Posted by: Matthew Taylor, February 20th, 2020, 9:09am; Reply: 18

Quoted from AndyJ


Thanks Matt. Yeah I get what you're saying but does it really matter as long as we get an idea of what they are like? I just think a lot of people overthink too much. Obviously if it's really badly written then that's a different matter but does it really matter if I say he is smart?


Nope, doesn't really matter. It doesn't really matter if I add garlic to my roast potatoes, but it adds flavour and makes them more enjoyable.

Saying he is smart is good enough - but why settle for good enough?
Posted by: AndyJ, September 29th, 2020, 1:57pm; Reply: 19
What with all the madness in the world at the moment I sort of forgot about this being produced. I got an E-mail today telling me they wrapped the film last week and it is now being edited. I can't waiti to see it, I'm also on IMDB now, so I'm pretty pleased.

https://www.imdb.com/title/tt13057932/?ref_=nm_flmg_act_1
Posted by: eldave1, September 29th, 2020, 2:39pm; Reply: 20
very cool
Posted by: AnthonyCawood, September 29th, 2020, 2:48pm; Reply: 21
Great news
Posted by: AndyJ, September 29th, 2020, 2:54pm; Reply: 22

Quoted from eldave1
very cool


I have to say this wouldn't have happened if it were not for SimplyScripts.

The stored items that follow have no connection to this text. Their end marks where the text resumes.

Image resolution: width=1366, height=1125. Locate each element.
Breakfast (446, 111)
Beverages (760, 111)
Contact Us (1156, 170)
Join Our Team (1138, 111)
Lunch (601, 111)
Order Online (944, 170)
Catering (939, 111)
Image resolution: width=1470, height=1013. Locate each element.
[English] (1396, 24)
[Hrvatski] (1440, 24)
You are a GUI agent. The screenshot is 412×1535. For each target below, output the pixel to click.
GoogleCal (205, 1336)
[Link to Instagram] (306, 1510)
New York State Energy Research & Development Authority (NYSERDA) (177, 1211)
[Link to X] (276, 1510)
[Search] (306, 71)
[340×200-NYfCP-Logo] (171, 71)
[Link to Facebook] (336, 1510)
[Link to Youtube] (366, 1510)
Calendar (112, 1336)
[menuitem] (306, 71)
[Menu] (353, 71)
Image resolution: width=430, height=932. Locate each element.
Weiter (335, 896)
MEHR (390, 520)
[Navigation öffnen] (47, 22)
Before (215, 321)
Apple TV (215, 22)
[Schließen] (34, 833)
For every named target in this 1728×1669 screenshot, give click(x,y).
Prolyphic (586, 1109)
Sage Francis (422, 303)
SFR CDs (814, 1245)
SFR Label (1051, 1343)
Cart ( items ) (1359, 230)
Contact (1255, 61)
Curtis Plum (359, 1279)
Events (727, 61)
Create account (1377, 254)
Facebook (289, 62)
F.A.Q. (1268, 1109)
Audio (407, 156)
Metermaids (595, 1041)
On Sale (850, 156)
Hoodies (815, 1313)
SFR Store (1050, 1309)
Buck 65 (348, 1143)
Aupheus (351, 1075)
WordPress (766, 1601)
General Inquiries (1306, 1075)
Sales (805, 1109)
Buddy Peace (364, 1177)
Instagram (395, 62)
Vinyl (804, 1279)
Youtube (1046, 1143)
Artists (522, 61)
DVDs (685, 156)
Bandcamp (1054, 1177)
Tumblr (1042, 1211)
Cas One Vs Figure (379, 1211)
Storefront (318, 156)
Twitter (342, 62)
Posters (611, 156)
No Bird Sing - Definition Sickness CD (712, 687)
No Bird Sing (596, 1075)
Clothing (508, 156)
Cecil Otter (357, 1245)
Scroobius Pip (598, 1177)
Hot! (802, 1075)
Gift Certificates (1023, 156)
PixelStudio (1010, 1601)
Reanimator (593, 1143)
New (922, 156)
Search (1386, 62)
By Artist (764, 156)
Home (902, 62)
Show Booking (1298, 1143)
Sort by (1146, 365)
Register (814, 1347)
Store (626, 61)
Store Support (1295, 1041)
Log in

I wrote this for a OWC so if it wasn't for that the script probably wouldn't exist. Also it was picked up from here so I'm glad I joined here and also entered the OWC, I didn't win that by the way lol
Posted by: AndyJ, September 29th, 2020, 2:56pm; Reply: 23

Quoted from AnthonyCawood
Great news


Yeah I'm really pleased.
Posted by: AndyJ, November 1st, 2020, 9:24am; Reply: 24
Posted by: Stoneyscripts, May 21st, 2023, 2:44pm; Reply: 25
Hi. After reading through the feedback, I thought I'd give this a read myself. Apart from all the typos and lack of clarity with the flashback scene, I thought this was just a tad contrived. However I did want to know where this was leading so I stuck it out, but wasn't really taken by the final scene at all. But thanks for sharing.